> ZU BEARBEITENDE AUFGABEN:
**A)** Fassen Sie den Auszug über Zinsen, Inflation und Anleihemärkte in zwei Sätzen zusammen.
**B)** Zählen Sie, in wie vielen Zeilen der Datensätze die Zeichenfolge „button“ vorkommt, und geben Sie nur diese Zahl an.

Staaten und Notenbanken rund um den Globus unterstützen ihre Volkswirtschaften mit viel Geld, die Schulden nehmen zu. Bedeutet das, dass wir noch länger im Tiefzinsumfeld verharren werden?
Ausserhalb der USA war die quantitative Lockerung seitens der wichtigsten Zentralbanken in den Industrieländern recht aggressiv, wodurch ihre jeweiligen langfristigen Zinssätze fixiert wurden. Wir denken, dass die Zinssätze aufgrund der Aussichten auf eine Fortsetzung des massiven Ankaufs von Anlagen weltweit niedrig bleiben werden. Dies wiederum hat zur Folge, dass ein möglicher Anstieg der längerfristigen US-Zinsen begrenzt sein wird.
Ein Anstieg der Inflationserwartungen ist angesichts der Unsicherheit möglich. Wie sehen Sie das?
Die Zentralbanken rund um die Welt kurbeln die Konjunktur durch ihre Geldpolitik kräftig an, was nach der klassischen makroökonomischen Theorie erhebliche Inflationsrisiken birgt. Wir finden jedoch kaum Anhaltspunkte für solche Bedenken. In den vergangenen Jahrzehnten hat sich die Inflation zunehmend vom Geldmengenwachstum abgekoppelt. Dies gilt für die Industrieländer und in geringerem Masse auch für die Schwellenländer. Wir sehen eher Anzeichen dafür, dass die steigende Geldmenge die Nachfrage nach Finanzanlagen und nicht die Nachfrage nach Gütern und Dienstleistungen und damit eine höhere Inflation angeheizt hat.
Viele Staatsanleihen bringen weder positive Renditen, noch kompensieren sie Verluste an den Aktienmärkten. Muss man im Obligationenmarkt neu denken?
Die Anleihenmärkte umfassen weit mehr als nur Staatsanleihen. Da sich die Spreads von beispielsweise High Yield-Bonds immer noch auf einem relativ attraktiven Niveau verglichen mit deren historischen Levels befinden, sind wir diesbezüglich zuversichtlich für Anleger mit längerfristigem Zeithorizont. Eine langsamere Erholung dürfte auch dazu führen, dass die Unternehmen Massnahmen zur Sanierung ihrer Bilanzen durch das einbehalten ihres freien Cash Flows ergreifen werden, während Regierungen sowie Zentralbanken die Wirtschaft weiterhin in einem noch nie dagewesenen Ausmass unterstützen. Dies stimmt uns nicht nur positiv bezüglich der globalen Leveraged Finance-Märkte, sondern auch bezüglich der Spreads in Schwellenländern als auch selektiver Möglichkeiten im Grenzbereich zwischen Investment Grade und High Yield.

> BEREITGESTELLTE DATEN:

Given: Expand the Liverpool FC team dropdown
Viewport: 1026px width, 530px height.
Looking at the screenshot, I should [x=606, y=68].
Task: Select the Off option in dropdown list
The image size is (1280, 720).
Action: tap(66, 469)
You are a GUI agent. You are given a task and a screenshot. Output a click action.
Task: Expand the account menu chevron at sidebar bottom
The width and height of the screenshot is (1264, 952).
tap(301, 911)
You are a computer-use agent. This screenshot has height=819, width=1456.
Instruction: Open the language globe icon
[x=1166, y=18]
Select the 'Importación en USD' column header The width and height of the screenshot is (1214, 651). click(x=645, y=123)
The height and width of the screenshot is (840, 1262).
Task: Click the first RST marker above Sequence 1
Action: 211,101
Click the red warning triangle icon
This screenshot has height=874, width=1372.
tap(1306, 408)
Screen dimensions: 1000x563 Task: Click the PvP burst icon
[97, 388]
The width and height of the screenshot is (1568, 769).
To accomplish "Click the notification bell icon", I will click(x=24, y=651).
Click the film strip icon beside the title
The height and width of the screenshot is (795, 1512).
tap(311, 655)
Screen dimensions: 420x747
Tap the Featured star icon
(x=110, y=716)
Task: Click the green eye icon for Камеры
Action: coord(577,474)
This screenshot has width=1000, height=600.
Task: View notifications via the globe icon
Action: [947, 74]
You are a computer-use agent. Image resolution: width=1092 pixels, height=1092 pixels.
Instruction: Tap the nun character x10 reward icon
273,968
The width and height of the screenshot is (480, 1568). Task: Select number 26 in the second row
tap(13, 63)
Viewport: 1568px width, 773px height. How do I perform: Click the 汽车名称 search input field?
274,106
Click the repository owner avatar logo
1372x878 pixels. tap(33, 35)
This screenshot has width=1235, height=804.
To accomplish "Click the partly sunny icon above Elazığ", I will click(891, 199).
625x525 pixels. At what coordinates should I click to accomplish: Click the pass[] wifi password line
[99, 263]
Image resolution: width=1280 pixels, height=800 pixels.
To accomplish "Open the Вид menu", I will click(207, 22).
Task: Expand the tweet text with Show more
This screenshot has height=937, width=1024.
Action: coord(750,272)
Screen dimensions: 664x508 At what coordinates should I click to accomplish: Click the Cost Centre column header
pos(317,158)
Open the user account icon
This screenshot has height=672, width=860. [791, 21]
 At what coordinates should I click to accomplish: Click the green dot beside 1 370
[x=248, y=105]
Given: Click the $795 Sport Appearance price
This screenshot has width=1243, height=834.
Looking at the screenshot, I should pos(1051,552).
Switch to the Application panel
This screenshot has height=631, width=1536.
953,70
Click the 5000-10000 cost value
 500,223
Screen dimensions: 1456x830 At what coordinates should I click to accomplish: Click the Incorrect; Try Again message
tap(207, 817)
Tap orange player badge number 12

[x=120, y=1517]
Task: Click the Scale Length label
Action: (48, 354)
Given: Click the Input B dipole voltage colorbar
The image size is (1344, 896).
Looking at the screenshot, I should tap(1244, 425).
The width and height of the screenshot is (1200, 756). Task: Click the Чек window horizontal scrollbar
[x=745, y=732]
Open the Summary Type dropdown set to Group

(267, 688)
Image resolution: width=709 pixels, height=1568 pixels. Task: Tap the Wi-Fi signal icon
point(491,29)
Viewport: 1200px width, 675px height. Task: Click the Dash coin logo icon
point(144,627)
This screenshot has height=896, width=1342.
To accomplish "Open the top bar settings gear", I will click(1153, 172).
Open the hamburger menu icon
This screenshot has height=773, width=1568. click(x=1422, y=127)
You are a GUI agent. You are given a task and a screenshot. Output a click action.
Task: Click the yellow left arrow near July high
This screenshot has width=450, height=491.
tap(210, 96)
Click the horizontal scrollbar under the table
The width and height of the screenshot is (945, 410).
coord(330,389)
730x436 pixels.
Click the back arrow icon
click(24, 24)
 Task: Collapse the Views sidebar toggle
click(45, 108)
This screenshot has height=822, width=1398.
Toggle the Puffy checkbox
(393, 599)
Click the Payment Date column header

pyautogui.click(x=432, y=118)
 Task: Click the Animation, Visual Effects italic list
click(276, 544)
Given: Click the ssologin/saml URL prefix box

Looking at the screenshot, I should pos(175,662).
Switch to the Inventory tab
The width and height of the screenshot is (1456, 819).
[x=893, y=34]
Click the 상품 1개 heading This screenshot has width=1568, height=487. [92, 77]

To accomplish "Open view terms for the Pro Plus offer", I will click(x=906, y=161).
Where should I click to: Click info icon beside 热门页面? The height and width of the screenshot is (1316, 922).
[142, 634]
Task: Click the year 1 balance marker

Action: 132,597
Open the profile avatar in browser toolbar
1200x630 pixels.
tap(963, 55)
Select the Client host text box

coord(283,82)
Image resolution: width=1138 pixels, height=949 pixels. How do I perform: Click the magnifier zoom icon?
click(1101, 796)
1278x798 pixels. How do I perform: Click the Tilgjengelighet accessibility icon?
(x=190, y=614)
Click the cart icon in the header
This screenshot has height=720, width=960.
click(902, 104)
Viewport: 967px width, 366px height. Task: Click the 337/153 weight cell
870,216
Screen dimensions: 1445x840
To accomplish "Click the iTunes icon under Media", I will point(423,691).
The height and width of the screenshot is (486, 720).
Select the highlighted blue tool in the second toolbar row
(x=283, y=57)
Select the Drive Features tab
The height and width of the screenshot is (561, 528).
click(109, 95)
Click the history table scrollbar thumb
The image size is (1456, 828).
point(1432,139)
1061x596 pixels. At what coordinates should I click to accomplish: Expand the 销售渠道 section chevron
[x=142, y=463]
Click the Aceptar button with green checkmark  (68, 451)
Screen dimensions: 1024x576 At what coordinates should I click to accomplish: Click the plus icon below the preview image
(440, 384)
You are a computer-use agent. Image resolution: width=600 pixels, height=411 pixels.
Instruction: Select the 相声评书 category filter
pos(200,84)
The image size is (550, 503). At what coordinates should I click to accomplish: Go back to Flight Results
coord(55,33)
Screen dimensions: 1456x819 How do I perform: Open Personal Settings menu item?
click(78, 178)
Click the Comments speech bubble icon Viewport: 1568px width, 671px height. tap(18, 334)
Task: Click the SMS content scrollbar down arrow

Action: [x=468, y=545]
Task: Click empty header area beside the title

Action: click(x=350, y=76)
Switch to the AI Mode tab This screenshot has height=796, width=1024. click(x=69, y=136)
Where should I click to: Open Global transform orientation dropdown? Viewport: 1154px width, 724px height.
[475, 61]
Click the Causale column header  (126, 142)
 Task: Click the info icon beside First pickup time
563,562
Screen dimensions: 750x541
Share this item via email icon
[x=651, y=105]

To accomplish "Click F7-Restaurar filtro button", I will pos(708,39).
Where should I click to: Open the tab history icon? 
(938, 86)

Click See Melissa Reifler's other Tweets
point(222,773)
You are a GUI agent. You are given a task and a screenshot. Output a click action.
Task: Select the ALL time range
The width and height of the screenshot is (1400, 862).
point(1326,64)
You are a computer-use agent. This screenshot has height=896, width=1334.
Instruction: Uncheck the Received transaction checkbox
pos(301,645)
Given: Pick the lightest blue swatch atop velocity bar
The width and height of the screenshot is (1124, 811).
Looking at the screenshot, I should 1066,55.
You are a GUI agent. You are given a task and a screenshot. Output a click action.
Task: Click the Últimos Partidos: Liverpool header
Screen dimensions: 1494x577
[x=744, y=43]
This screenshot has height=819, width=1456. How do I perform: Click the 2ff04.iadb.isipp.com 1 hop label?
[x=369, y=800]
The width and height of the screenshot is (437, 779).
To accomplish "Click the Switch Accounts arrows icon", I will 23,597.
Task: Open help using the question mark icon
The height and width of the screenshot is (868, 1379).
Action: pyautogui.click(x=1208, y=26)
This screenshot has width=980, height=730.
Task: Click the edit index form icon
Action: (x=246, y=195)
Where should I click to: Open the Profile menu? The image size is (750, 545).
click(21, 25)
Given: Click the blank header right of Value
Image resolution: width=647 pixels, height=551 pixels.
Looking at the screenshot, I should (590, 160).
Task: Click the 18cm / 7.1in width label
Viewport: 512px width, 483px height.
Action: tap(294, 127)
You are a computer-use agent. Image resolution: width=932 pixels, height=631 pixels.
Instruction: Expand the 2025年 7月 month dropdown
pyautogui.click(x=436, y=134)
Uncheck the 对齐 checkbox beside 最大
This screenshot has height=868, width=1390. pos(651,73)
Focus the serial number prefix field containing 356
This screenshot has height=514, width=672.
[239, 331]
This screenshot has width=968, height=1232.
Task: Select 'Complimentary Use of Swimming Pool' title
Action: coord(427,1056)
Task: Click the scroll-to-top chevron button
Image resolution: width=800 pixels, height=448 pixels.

> LÖSUNGEN:
**A)** Die aggressive quantitative Lockerung der wichtigsten Zentralbanken fixiert die langfristigen Zinsen, die dem Auszug zufolge niedrig bleiben dürften und einen Anstieg der längerfristigen US-Zinsen begrenzen. Ernsthafte Inflationsrisiken werden kaum gesehen, da sich die Inflation vom Geldmengenwachstum abgekoppelt hat, und jenseits der Staatsanleihen gelten High-Yield-Bonds wegen im historischen Vergleich attraktiver Spreads für langfristige Anleger als aussichtsreich.

**B)** 3